[ASSIGNED TASK]
Records follow. Select each line holding "Store".

[[ RECORDS SHOWN open ]]

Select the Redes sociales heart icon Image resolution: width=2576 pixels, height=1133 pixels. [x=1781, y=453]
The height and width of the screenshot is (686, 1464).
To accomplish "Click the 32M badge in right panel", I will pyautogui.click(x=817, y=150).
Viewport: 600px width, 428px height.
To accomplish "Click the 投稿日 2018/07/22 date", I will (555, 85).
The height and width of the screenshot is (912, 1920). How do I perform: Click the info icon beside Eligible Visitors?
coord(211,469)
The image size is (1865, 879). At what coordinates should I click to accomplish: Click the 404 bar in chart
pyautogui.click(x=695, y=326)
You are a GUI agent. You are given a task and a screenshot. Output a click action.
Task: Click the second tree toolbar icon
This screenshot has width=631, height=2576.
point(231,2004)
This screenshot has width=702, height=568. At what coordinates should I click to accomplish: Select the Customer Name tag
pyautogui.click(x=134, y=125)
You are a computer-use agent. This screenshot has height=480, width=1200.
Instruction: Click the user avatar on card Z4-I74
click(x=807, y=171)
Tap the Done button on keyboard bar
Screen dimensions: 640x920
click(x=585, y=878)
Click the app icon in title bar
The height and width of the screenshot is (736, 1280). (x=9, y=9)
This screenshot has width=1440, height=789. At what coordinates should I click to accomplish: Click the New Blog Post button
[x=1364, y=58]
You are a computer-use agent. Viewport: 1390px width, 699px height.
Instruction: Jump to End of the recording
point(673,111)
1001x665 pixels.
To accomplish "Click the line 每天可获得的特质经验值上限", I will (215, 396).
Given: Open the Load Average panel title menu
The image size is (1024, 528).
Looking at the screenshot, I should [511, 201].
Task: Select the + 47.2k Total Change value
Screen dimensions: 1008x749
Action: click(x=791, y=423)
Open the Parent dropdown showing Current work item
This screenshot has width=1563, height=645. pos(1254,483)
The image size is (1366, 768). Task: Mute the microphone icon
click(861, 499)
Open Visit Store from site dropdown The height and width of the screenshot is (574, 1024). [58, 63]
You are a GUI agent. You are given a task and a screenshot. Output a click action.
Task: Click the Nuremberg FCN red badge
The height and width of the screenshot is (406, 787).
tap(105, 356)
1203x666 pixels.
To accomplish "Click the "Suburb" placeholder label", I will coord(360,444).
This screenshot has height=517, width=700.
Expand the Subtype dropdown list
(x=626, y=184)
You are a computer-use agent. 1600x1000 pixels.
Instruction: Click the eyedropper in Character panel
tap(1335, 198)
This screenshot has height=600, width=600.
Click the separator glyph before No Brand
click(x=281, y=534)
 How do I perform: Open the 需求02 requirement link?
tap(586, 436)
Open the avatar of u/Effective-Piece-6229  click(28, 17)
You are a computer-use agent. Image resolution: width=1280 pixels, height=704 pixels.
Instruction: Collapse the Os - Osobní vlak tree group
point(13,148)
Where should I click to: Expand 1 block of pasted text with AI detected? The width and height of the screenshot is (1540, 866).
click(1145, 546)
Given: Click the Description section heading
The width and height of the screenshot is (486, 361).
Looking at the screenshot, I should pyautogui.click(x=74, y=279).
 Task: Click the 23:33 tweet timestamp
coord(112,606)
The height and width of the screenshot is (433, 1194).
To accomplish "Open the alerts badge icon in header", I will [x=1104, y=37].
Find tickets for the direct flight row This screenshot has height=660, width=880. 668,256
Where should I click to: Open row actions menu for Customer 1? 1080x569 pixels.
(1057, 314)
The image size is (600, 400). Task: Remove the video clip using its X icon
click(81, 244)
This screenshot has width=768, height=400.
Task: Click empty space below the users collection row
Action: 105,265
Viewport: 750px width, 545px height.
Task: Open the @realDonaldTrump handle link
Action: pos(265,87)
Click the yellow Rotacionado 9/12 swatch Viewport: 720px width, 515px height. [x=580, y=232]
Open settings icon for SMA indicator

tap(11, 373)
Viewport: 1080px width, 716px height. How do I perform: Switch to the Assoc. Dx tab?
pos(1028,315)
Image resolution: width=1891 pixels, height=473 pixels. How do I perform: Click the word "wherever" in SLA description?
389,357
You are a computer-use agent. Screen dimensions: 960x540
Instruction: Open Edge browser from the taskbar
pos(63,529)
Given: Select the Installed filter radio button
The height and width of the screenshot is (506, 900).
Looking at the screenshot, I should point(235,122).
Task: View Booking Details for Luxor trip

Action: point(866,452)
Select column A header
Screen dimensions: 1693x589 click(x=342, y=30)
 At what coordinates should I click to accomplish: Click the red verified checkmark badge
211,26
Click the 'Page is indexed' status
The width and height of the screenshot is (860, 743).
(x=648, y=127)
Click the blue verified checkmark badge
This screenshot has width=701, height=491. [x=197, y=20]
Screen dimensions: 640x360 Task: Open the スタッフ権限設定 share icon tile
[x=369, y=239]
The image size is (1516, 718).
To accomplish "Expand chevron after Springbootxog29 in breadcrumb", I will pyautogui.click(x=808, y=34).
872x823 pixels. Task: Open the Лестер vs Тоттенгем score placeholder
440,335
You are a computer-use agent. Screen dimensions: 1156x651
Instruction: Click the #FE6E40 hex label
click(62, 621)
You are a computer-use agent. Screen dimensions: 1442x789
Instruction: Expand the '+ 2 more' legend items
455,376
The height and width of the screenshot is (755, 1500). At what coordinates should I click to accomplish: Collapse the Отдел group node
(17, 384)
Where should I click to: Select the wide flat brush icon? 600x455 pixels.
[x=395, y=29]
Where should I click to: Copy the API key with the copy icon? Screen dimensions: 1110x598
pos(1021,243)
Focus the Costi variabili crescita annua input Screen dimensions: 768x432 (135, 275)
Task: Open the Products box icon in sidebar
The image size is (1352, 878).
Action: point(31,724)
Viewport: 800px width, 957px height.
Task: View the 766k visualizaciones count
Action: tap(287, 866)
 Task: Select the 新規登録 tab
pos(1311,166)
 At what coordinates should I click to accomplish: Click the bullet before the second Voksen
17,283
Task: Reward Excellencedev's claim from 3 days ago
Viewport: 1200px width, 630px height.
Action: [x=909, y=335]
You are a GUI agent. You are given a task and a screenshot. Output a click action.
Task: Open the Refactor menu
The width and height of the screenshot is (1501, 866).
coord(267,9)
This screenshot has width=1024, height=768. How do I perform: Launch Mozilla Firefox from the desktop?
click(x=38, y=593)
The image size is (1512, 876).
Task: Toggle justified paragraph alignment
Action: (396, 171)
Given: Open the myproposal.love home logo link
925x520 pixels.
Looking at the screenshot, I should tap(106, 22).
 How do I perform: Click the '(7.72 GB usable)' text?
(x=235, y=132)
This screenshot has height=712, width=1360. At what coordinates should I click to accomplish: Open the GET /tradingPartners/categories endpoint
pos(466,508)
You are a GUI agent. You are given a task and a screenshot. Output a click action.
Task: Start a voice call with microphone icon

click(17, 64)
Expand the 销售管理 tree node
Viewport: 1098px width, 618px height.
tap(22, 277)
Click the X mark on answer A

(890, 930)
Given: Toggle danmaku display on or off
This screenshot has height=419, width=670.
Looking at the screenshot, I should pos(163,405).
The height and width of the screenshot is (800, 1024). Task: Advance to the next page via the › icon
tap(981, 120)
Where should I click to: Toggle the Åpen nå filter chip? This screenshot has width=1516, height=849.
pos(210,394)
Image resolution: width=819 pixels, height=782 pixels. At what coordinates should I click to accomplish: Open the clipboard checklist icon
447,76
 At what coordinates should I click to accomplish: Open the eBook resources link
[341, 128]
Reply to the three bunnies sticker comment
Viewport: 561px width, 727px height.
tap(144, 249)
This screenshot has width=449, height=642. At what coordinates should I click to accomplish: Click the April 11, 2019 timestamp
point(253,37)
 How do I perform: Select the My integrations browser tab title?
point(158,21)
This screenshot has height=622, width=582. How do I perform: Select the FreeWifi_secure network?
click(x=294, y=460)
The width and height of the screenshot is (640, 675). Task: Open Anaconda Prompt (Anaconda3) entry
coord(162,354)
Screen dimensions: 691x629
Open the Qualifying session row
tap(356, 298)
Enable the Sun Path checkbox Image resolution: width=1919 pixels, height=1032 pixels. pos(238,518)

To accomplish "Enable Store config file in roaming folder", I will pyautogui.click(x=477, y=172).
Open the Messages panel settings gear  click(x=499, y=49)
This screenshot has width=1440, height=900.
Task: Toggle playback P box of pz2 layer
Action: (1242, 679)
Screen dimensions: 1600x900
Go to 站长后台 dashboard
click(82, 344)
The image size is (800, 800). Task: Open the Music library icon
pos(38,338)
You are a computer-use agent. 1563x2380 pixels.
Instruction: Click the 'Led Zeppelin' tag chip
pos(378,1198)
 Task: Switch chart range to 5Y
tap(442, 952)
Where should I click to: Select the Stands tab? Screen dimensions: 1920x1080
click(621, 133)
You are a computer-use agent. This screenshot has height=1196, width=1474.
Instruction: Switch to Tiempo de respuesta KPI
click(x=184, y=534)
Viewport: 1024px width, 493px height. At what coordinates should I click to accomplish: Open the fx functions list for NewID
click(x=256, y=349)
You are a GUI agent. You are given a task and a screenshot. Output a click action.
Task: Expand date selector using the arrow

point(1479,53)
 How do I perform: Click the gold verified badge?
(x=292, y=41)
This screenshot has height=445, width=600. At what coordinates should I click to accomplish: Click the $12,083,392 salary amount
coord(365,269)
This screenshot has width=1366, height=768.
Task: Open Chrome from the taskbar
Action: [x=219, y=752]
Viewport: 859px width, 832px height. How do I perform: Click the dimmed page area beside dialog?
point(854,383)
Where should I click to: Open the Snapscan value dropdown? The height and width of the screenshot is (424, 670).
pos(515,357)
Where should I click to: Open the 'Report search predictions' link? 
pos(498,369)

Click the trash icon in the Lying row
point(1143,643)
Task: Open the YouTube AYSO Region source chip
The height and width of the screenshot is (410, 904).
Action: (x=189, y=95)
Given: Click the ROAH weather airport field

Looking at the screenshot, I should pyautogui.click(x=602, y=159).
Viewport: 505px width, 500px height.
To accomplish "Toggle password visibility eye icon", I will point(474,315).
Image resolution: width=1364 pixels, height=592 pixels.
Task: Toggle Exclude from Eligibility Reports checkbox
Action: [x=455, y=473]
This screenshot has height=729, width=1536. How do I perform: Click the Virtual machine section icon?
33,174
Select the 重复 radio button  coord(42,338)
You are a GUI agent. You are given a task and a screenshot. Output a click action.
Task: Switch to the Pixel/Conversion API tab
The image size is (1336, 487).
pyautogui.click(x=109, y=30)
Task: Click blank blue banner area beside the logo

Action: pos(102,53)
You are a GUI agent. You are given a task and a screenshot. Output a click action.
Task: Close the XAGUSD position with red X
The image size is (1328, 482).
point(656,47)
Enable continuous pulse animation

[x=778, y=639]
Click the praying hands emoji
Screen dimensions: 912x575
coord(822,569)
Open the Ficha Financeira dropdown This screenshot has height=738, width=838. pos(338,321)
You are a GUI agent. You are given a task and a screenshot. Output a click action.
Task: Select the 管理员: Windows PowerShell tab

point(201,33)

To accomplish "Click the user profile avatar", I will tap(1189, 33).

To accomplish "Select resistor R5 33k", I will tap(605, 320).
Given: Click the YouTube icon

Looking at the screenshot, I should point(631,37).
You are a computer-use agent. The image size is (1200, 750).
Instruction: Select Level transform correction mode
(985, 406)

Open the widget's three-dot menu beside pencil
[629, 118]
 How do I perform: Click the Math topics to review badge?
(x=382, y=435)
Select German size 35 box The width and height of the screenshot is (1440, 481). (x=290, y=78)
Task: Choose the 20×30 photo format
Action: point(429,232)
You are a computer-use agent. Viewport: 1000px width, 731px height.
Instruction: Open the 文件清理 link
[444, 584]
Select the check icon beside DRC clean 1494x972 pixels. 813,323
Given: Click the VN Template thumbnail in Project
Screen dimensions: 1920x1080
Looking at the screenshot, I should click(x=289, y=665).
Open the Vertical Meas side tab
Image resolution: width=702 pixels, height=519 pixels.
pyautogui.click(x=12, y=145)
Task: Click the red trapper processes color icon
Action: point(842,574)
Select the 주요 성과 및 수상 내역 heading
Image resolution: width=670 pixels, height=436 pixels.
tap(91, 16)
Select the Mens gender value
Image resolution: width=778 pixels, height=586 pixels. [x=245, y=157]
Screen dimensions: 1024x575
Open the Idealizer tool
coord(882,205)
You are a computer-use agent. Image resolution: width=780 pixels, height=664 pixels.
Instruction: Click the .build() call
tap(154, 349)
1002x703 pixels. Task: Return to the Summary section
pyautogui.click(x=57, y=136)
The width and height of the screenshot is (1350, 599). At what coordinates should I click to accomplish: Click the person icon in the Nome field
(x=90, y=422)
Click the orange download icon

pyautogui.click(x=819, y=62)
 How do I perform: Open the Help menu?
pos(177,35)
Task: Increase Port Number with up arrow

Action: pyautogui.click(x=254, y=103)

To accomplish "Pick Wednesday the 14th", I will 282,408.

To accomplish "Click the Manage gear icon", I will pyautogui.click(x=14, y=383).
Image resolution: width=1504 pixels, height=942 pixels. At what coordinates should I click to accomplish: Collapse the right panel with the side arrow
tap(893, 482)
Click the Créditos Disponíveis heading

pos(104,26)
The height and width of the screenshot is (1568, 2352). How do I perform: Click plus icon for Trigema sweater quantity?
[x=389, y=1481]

[[ RECORDS SHOWN closed ]]

[REPLY]
Open Visit Store from site dropdown The height and width of the screenshot is (574, 1024). [58, 63]
To accomplish "Enable Store config file in roaming folder", I will pyautogui.click(x=477, y=172).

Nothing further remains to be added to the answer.